Graves ophthalmopathy

Treatment for Graves ophthalmopathy includes local measures, corticosteroids, orbital radiation and surgery.4 Smoking and radioactive iodine are risk factors for the development or progression of Graves ophthalmopathy.9,27 Prednisolone prophylaxis is effective in patients with mild active ophthalmopathy receiving radioactive iodine.27

Pregnancy

Carbimazole during pregnancy has been associated with birth defects, including aplasia cutis and 'carbimazole embryopathy', characterised by choanal atresia or oesophageal atresia.14 Therefore, during pregnancy it is recommended that propylthiouracil be used in the first trimester and then changed to carbimazole in the second trimester.4 Antithyroid drugs can be stopped in about 30% of women by the third trimester.3 Thyroid stimulating hormone receptor antibodies are measured during pregnancy as this can predict the risk of neonatal Graves disease.4 Women with a history of Graves disease are at an increased risk of relapse or thyroiditis in the postpartum period.12

Key points

    • TSH concentration should be used to screen for thyrotoxicosis.
    • It is important to determine the underlying cause of thyrotoxicosis in order to guide management:
      • a radionuclide thyroid scan has the highest diagnostic yield
      • TSH receptor antibodies are useful, especially in certain clinical scenarios
      • other thyroid autoantibodies are less helpful, except when thyroiditis is present
      • a thyroid ultrasound is seldom useful in this context.
    • Antithyroid drugs, radioactive iodine and surgery are the therapies available for the management of Graves disease. The choice of therapy should be tailored to the characteristics of the individual patient.

Case study

Linda, aged 32 years, presented with 2 months of palpitations, tremor, heat intolerance, loose bowel motions and insomnia. She had lost 20 kg, but attributed this to diet and attendance at 'boot camp'. On examination, her pulse was 120/min and regular and her blood pressure was 130/80 mmHg. She was agitated, had a fine tremor, warm moist palms, and was hyperreflexic. There were no signs of ophthalmopathy. She had a small to moderate sized diffuse goitre (Figure 2) and a bruit was present.

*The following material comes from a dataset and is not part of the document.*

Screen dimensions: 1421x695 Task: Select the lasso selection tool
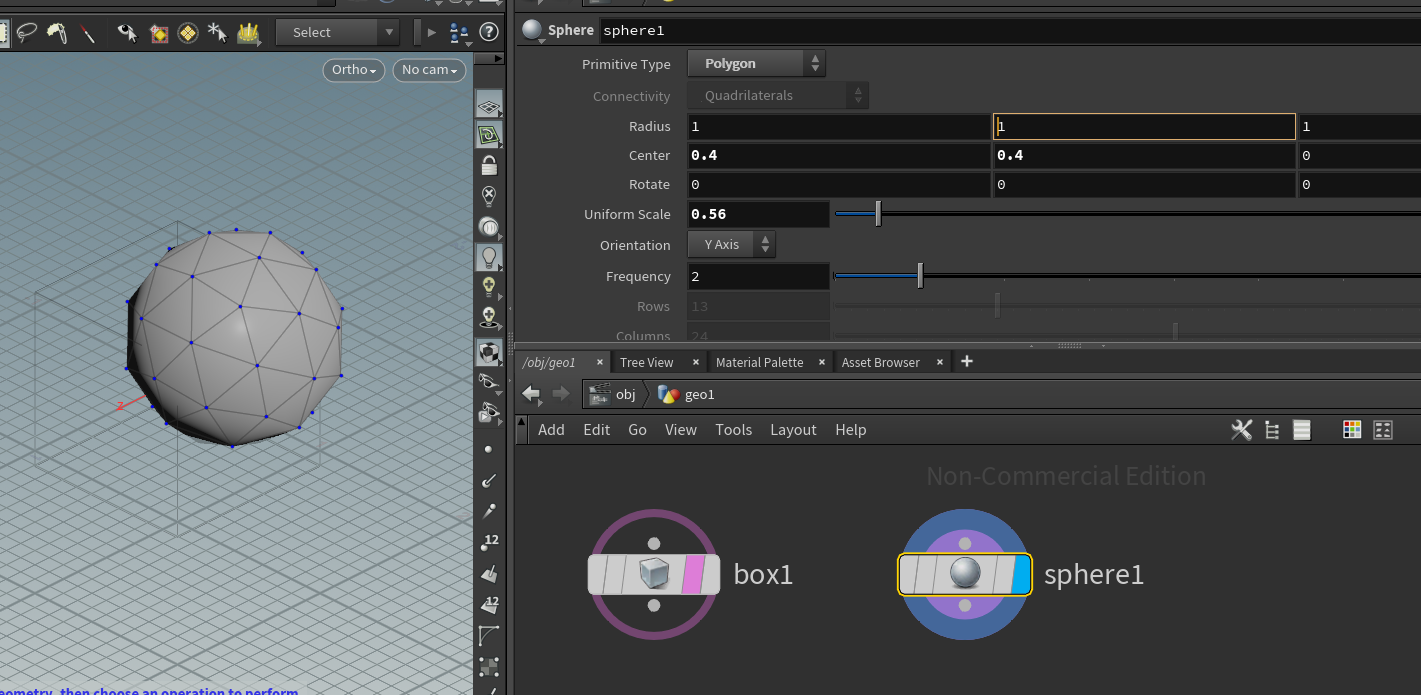[27, 33]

The remainder of the examination was normal.

Linda's thyroid function test results showed:
TSH: <0.01 mIU/L (normal range 0.5–4.0 mIU/L)
T4: 58 pmol/L (normal range 10–25 pmol/L)
T3: 23 pmol/L (normal range 3.1–5.4 pmol/L).

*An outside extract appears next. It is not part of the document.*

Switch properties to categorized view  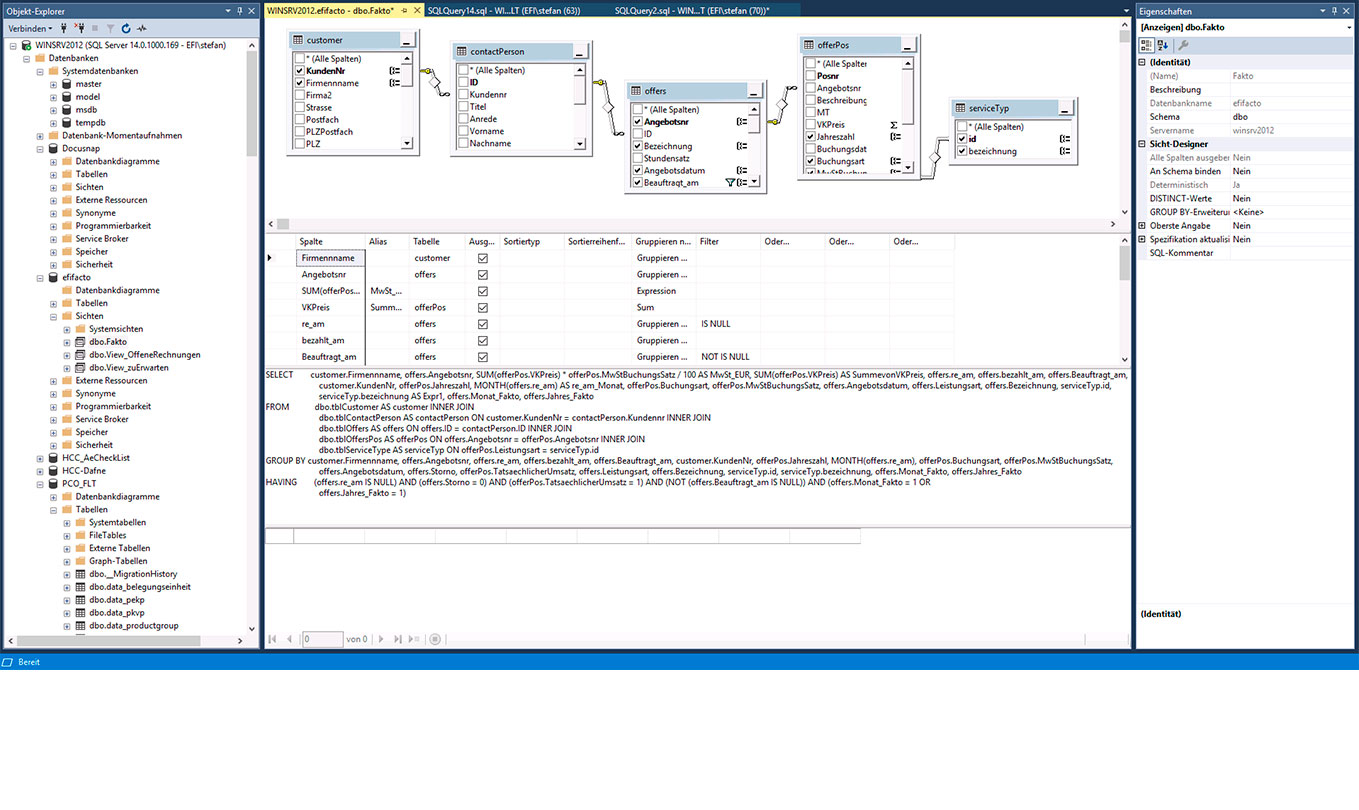pyautogui.click(x=1147, y=45)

Other blood tests showed alkaline phosphatase 135 U/L (30–120 U/L) and a normal full blood count (FBC). A thyroid scan demonstrated diffuse increased uptake of 6.1% (Figure 3). Linda was diagnosed with Graves disease and commenced carbimazole 10 mg twice per day and propranolol 20 mg three times daily.

At 4 week review her thyroid function tests demonstrated:
TSH: <0.01 mIU/L
T4: 28 pmol/L
T3: 11 pmol/L.
Her carbimazole dose was reduced to 10 mg in the morning.

During Linda's seventh week of treatment she developed a fever, mouth ulcers and symptoms of gastroenteritis. A FBC revealed agranulocytosis (neutrophils 0.21 x 109/L). She was admitted to hospital and received broad spectrum intravenous antibiotics and granulocyte colony stimulating factors (G-CSF). Following recovery of her neutrophil count she underwent thyroidectomy. Her surgery was uncomplicated and she was discharged on thyroxine.

Figure 2.

Figure 2.

Figure 3.

Figure 3.

Conflict of interest: none declared.